Inflammation, immune activation, and cardiovascular disease in HIV

Abstract

Cardiovascular disease is one of the leading causes of morbidity and mortality in people living with HIV. Several epidemiological studies have shown an increased risk of myocardial infarction and stroke compared to uninfected controls. Although traditional risk factors contribute to this increased risk of cardiovascular disease, HIV-specific mechanisms likely also play a role. Systemic inflammation has been linked to cardiovascular disease in several populations suffering from chronic inflammation, including people living with HIV. Although antiretroviral therapy reduces immune activation, levels of inflammatory markers remain elevated compared to uninfected controls. The causes of this sustained immune response are likely multifactorial and incompletely understood. In this review, we summarize the evidence describing the relationship between inflammation and cardiovascular disease and discuss potential anti-inflammatory treatment options for cardiometabolic disease in people living with HIV.

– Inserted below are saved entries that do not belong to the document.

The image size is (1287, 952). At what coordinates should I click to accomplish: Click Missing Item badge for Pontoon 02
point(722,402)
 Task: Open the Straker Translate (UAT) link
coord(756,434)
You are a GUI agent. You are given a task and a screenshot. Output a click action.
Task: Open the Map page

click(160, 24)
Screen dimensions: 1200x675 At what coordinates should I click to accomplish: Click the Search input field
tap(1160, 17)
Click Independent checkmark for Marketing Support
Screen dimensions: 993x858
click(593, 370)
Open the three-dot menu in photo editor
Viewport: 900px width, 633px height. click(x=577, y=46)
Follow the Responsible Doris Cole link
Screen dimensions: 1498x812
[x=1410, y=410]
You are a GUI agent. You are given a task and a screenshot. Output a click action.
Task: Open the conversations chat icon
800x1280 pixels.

Conflict of interest statement

Conflicts of Interest: S.K.G has consulted with Navidea, AstraZeneca, NovoNordisk, Theratechnologies, Bristol Myers Squibb, Merck, and Gilead, and received grant support from Gilead, Amgen, KOWA Pharmaceuticals, Navidea, and Theratechnologies, unrelated to this manuscript. J.L. has consulted with Gilead, unrelated to this manuscript. E.N. declares no competing interests.

Figures

Figure 1

Effects of HIV Viral Proteins on the Development of Atherosclerosis. In vitro studies have shown the following proatherogenic effects of HIV viral proteins: A) Tat and gp120 induces expression of adhesion molecules [179, 180]; B) Nef and gp120 reduce endothelial NO production [181, 182]; C) Nef increases inflammatory cytokine release including IL-6 and TNF-alpha from macrophages [183]; D) Nef promotes MCP-1 secretion from endothelial cells [184]; E) Tat stimulates MCP-1 mediated monocyte transmigration [185]; F) Nef inhibits ABCA1-dependent CEC of macrophages [76]; G) Nef and gp120 may induce endothelial apoptosis, which could promote fibroatheroma rupture/erosion, resulting in formation of an acute thrombus [186, 187]; H) Tat stimulates IL-6 production from peripheral blood monocytes [188]. In vitro studies have also shown potential proatherogenic effects of specific ARTs including increased leukocyte adhesion to endothelial cells with efavirenz [189]; increased platelet reactivity with abacavir [190]; reduced cholesterol efflux from macrophages, decreased endothelial nitric oxide production, and endothelial cytotoxicity with ritonavir [–193]; and CD36-dependent cholesterol accumulation in macrophages with certain protease inhibitors [194]. ABCA1 = ATP-binding cassette transporter-A1, CEC = cholesterol efflux capacity, RCT = reverse cholesterol transport, TF = tissue factor, HDL = high-density lipoprotein, LDL = low-density lipoprotein, oxLDL = oxidized LDL, MCP-1 = monocyte chemoattractant protein-1.

Figure 2

Pathways Involved in the Development of Immune Activation and Atherosclerosis in HIV. Arrows indicate a contributory effect. Terminal lines indicate an inhibitory effect. Dotted Lines indicate a potential yet uncertain relationship. cART = combined antiretroviral therapy, RCT = reverse cholesterol transport, CEC = cholesterol efflux capacity, GI = gastrointestinal, LDL = low-density lipoprotein.